I hated being a child because my life was controlled by others: parents, teachers, siblings, friends, strangers. The core of my being was malleable, ready to be molded by anyone who held out a manipulative hand of compassion. I had no shame; I would’ve accepted pity.

My mother beat me, my father ignored me, my siblings disliked me, my friends betrayed me, my teachers misunderstood me (“quiet children are good children”), and strangers couldn’t have cared less about me. I don’t know why. My life was just what it was, and no one explained any part of the mystery of my aloneness. Don’t know if anyone was even aware.

People, after all, get caught up in their own issues: my husband doesn’t love me; her hair is longer than mine; she’s light-skinned, I’m dark-skinned, can’t trust her; I only like cute little boys that I can mother and hold in high esteem by default; spare the rod, spoil the child – never spare the rod, never spoil the child; my feelings are the only feelings that count and kids are flexible, she’ll get over it; I can make it up to her tomorrow . . . or the next day . . . or . . . .

Being a child so sucked.

I was a favorite though to other members of my family who instantly loved the first born child to the favorite baby daughter of the most respected brother who married the most loving woman. But they lived somewhere else, not with me, and I became convinced that I didn’t know if they would have been better for me – love me better – if they got to live with the real me.

Don’t know what was wrong with me. No one ever bothered to say – even when I dared ask. My younger sister could get away with saying the most disrespectful things, behave in the most outrageous manner, settle for the lowest range of her capabilities – and everyone but me would ask for more, more of her punishment. She dropped out of high school, I began college; she got pregnant, I stayed a virgin until it became embarrassing; she went on welfare, dabbled in drugs, had sex with her boyfriends, and loved the street. I went to work, stayed a virgin, participated in routine entertainment, and avoided getting high (as much as possible). One day she woke up and pronounced, “I think I’ll turn my life around.” She did. Well, she at least had a life.

But I am the most fortunate adult. I was born a first-year Boomer.

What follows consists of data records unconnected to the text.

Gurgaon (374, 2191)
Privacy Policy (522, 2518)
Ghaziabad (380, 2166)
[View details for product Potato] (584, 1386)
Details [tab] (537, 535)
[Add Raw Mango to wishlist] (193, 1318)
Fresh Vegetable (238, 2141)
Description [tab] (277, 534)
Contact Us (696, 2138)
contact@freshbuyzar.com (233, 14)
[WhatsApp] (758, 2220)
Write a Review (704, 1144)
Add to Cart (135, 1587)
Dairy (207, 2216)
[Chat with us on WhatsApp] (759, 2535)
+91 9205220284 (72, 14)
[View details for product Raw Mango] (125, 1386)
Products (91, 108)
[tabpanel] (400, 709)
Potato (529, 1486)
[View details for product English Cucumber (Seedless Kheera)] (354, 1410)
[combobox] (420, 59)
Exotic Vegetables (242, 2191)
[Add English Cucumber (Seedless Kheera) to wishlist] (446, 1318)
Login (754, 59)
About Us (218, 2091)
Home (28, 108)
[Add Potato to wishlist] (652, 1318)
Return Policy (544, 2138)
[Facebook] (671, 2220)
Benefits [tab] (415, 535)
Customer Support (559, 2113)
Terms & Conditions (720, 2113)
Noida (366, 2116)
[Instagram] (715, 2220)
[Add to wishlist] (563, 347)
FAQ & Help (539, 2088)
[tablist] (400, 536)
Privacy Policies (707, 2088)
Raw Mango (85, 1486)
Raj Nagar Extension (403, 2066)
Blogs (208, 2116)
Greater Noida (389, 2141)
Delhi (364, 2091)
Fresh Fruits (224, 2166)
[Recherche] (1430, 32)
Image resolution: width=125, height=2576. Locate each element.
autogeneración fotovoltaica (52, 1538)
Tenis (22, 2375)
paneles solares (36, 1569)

Boomers got to break all the rules in the 1960’s. We got the pill, burned the bra, wore pants to work, took on any number of lovers and rejected those that attempted to restrain our freedom to choose – choose anything we damned well pleased. I fought hard for my financial and emotional independence. I didn’t need anyone or their opinion of me.

My inner strength came from me accepting me. Who knew it would take something like thirty, forty years?

The Age of Aquarius coincided with the Information Age. Instead of spindling my life away as an underpaid secretarial drudge, I discovered my knack for computing and made the most of it. With no unsolicited mentor willing to guide me, I hacked out my own “bull in the china shop” method of learning and promoting myself from one job to the next better paying job, from one position to the next higher position.

I’m done believing I’d probably have to work until the day I dropped. Today I own property that includes my own home, have a little money in the bank, and contemplating in-house service to my personal needs when I decide to retire to a sweet little village in Central Mexico.

My good friends are fun, supportive, and loyal. My lovers don't exist -- but I'm not waiting for the good knight on the white charger. My jobs have finally developed into a career. I'm happy.

Childhood sucked. But timing is everything. Boomers rule!